Today's projects are highly complex, demanding, and fast-tracked. Characterized by global locations, outsourced partnerships, and ever-increasing challenges such as Covid-19, projects involve higher levels of uncertainty than ever before. More is at stake in today’s business climate: Your medical device needs to come out at the right time, your software delivered to customers as agreed, machine tools to producers overseas. In such challenging environments, the secret to getting your project done – on time, on schedule, and on quality – is Kaizen. In other words – continuous improvement. Kaizen, the method for continually identifying incremental opportunities for progress and implementing them as soon as possible, team-wide, is seventy years old and more relevant than ever.
What’s behind a Project failure?
When executing a complex project, there are often three major types of failures: failure to complete the project on time, failure to achieve the project within the allocated budget, and failure to deliver the envisioned quality. A big failure is more often than not an accumulation of many small failures. As the proverb goes, it is the result of missing “a stitch in time” and losing nine later.
The goal of Kaizen is to implement an incremental improvement mentality at every step of the way, including at seemingly small or insignificant steps. The idea is to cultivate awareness of each piece of the puzzle, whether they are a corner piece that makes up the borders or “just another” inside piece.
Introducing the Debriefing Concept
Kaizen introduced the PDCA cycle: Plan, Do, Check, Adjust, where all team members partake in all four processes.
Modern Continuous Improvement methodology expands on the Check and Adjust parts of the Kaizen into what is commonly called After Action Reviews (alternatively called Debriefs), a concept developed in the US Army.
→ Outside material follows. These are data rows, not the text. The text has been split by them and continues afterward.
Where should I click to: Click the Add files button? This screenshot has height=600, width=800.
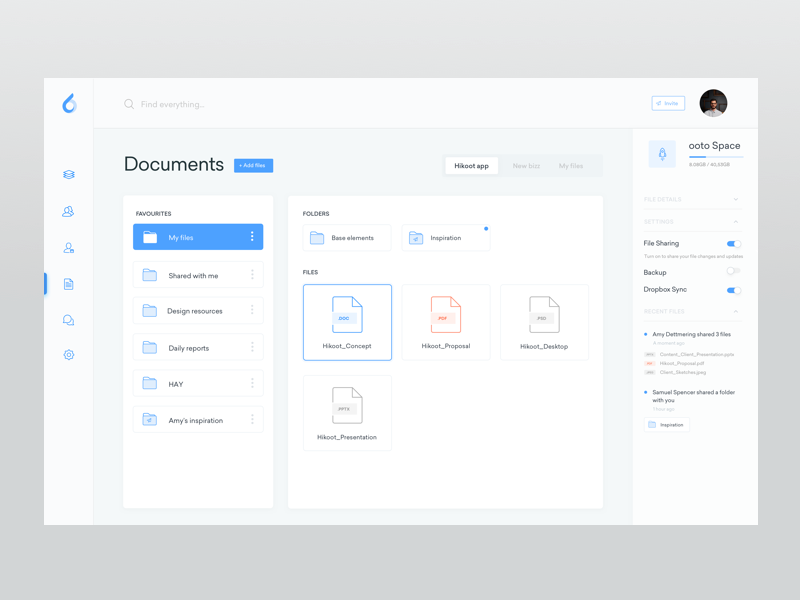[253, 165]
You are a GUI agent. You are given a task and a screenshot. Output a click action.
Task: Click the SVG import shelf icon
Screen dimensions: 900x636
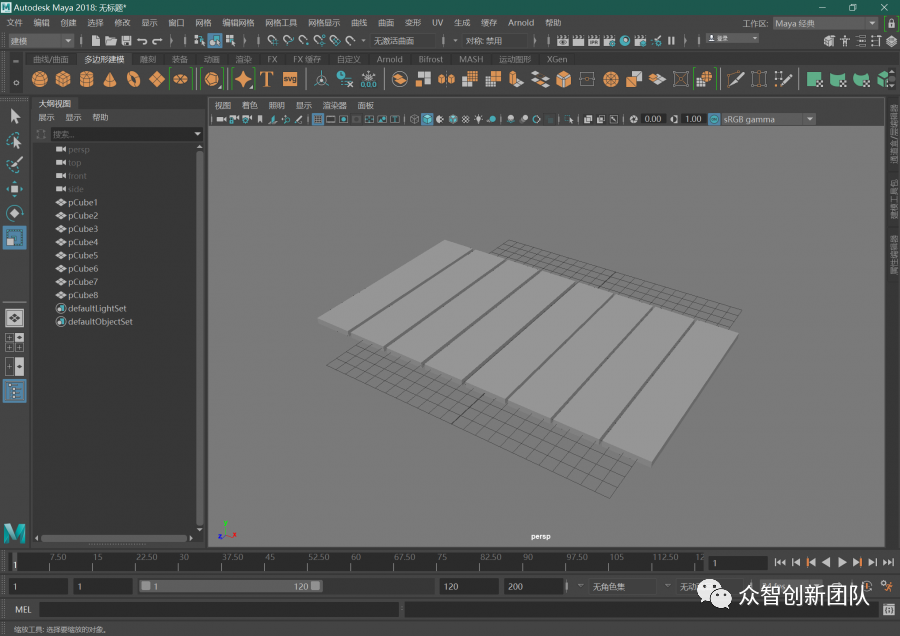click(290, 79)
This is a powerful tool that brought tremendous benefits, lowering expenditures and military casualties, and has since been widely deployed in industry and business.
The Shamaym software platform supports you in initiating and then running a process of constant improvement (in many cases, after trying – and failing – to deploy After Action Reviews).
Every action the team conducts is reviewed in a debriefing framework where every team member uploads problems encountered, and lessons earned are translated into actions. All lessons learned are saved and amalgamated using AI to form a priceless database of actionable knowledge for future teams, projects, and employees.
It’s All in the Details
The Kaizen approach starts by defining the actions that make up the project. Let’s assume the project entails releasing a new inspection system for semiconductor wafers, a co; lex task that involves many elements, including planning, design, and software and hardware development.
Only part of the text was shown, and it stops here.